** What you should do **
Across all the records, filter for lines with the word "computer" and copy them.

** Material for the task **
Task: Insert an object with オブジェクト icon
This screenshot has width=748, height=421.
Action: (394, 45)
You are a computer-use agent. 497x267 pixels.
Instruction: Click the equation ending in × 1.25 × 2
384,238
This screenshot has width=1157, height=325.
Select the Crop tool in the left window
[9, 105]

---

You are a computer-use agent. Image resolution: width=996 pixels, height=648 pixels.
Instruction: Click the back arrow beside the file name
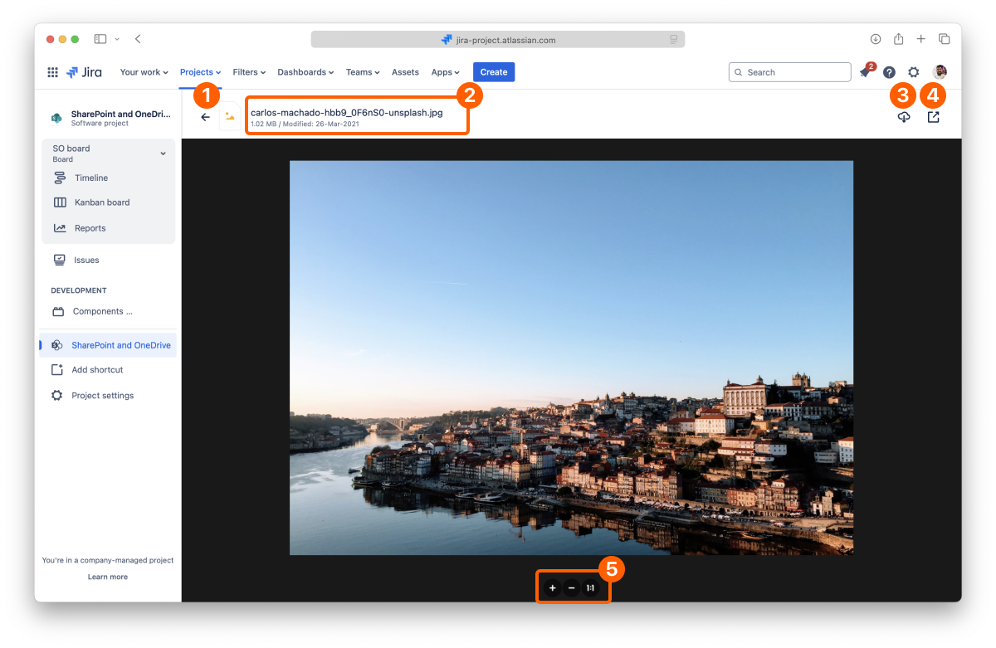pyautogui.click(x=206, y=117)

** Answer section **
You are a computer-use agent. 497x267 pixels.
You are a computer-use agent. Image resolution: width=996 pixels, height=648 pixels.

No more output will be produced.